The art of the book may be fading in the digital age, but the Sketchbook Project now in brief residence at the Goat Farm proves that the book will always be around.
The feel of a book in one’s hands is different from the feel of a Kindle or Nook or iPad. Yet the book’s unique feel is not easy to define. I have heard several literary people with great nostalgia for the book reach a kind of verbal brick wall when they begin to describe why they want to hold a book in their hands. Maybe it’s because the book has been around for a long time, and we have taken it for granted.
While the book seems to be under threat from electronic readers, it would seem useful to understand and describe in words what the value of the book is. The simple, handmade books of the Sketchbook Project are of use in this effort.
The organizers of the Project provide the blank sketchbook, a small thing of simple paper, though the artist is really only restricted to the format size, not the material. All are invited to participate, so anyone with $25 becomes an author. Samples are available from around the world. When you look inside the finished sketchbooks, you see a bursting of energy that seems to be propelled by the very limitations of the small, paper format with its repeated pages, its center-fold, its front cover and back cover.
In Decatur artist Shari Moore’s “Creatures! Observations,” each page is filled with a carefully composed pen-and-ink drawing of one or more whimsical characters and humorous text. The bareness, the suggestiveness and the simplicity of the well controlled lines allow for beautiful interactions between the artist’s imagination and that of the reader. Imagination and ink on paper—it’s a kind of purity at play.

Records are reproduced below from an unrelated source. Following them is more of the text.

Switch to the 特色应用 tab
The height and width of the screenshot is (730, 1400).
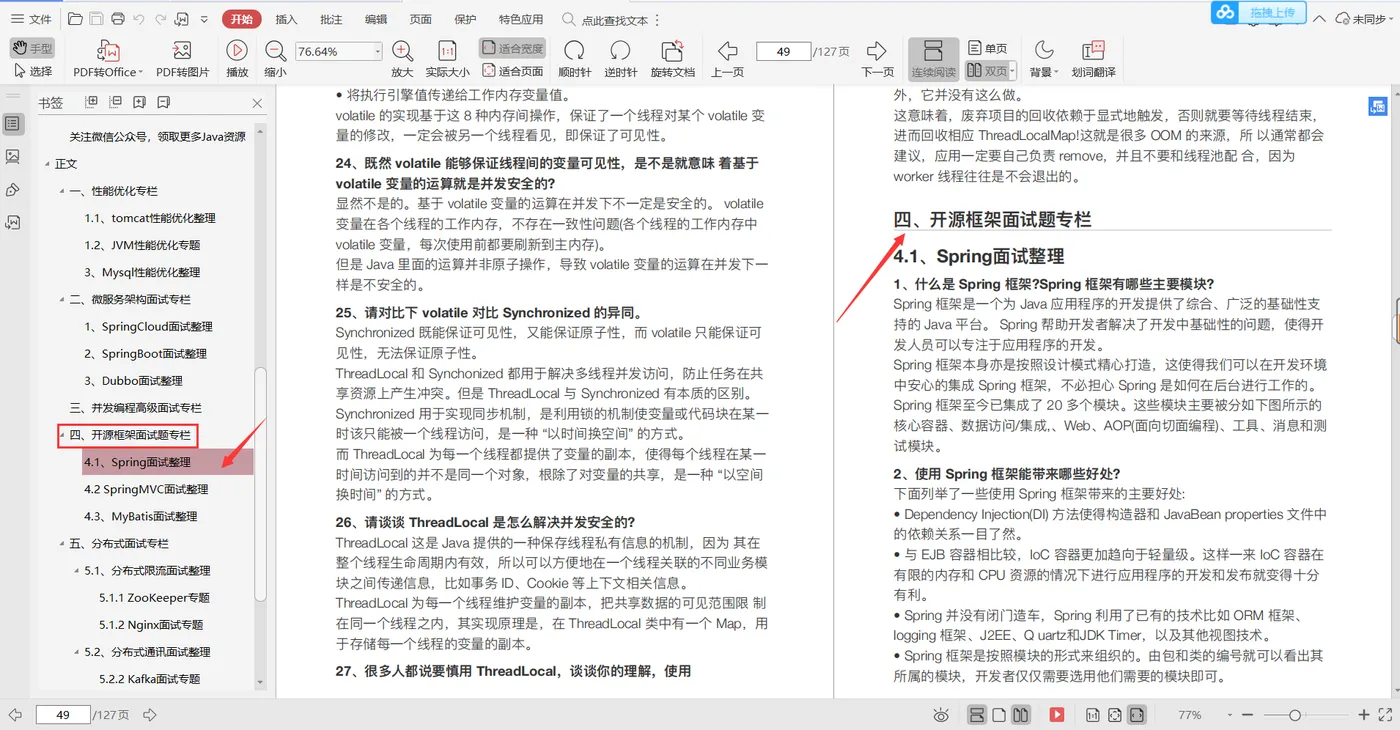coord(521,19)
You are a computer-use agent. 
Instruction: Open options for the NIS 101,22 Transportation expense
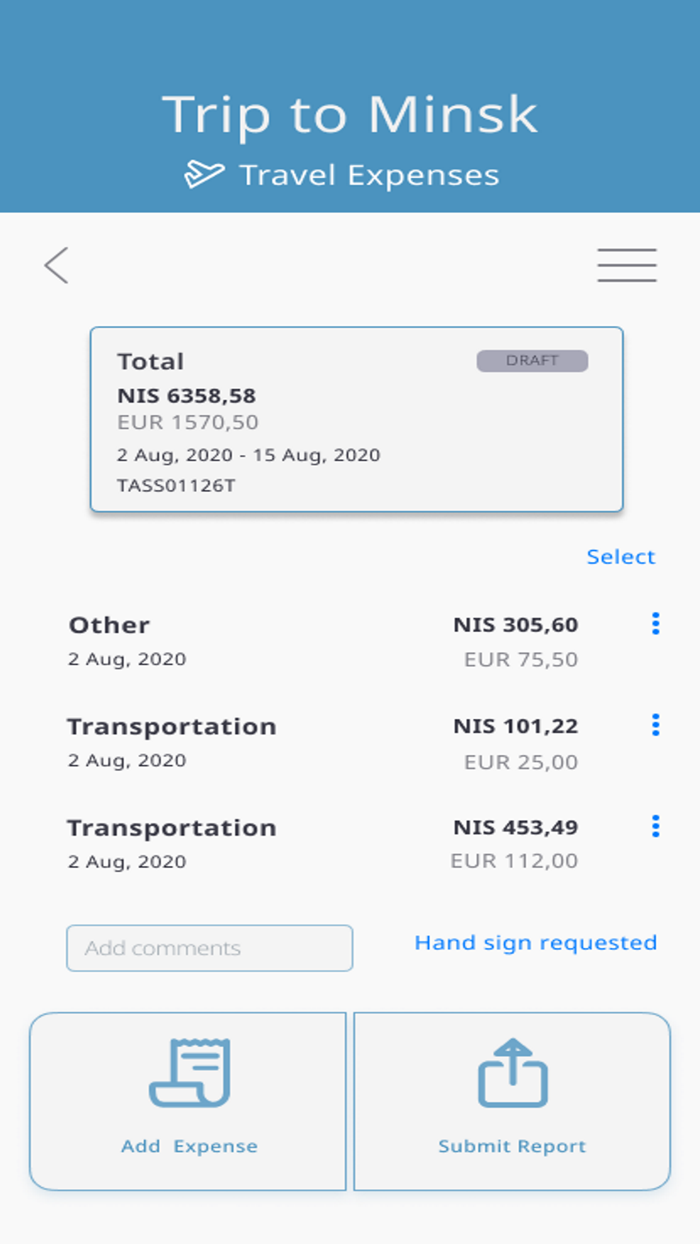coord(655,726)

British artist Gareth Watkins’ “Farewell Cliffdene” provides a similar pleasure, with affectionate drawings of a beloved chalet on a cliff in Dover, along with photographs. Watkins’ work also contains examples of the purely tactile potential of the book, as it contains remnants of wallpaper and other bits of the chalet, whose demolition is mourned. In touching this one, you’re really touching part of Dover and part of Gareth Watkins himself.
Mary Blaney of Michigan takes the tactile potential of the book even further, filling “Dream of Creatures” with thick animal shapes, beads, and all manner of glued in, glittery cut-outs.
What about words? In the eight samples I viewed from the Project’s traveling library, I didn’t happen upon the wordy artist. Did the Goat Farm’s goats eat them? We’ll have to return in search of more words.
From what we did see today, it’s apparent that the book is so rich with potential and challenge, and also with cup-and-saucer simplicity, that it can’t help but survive and thrive.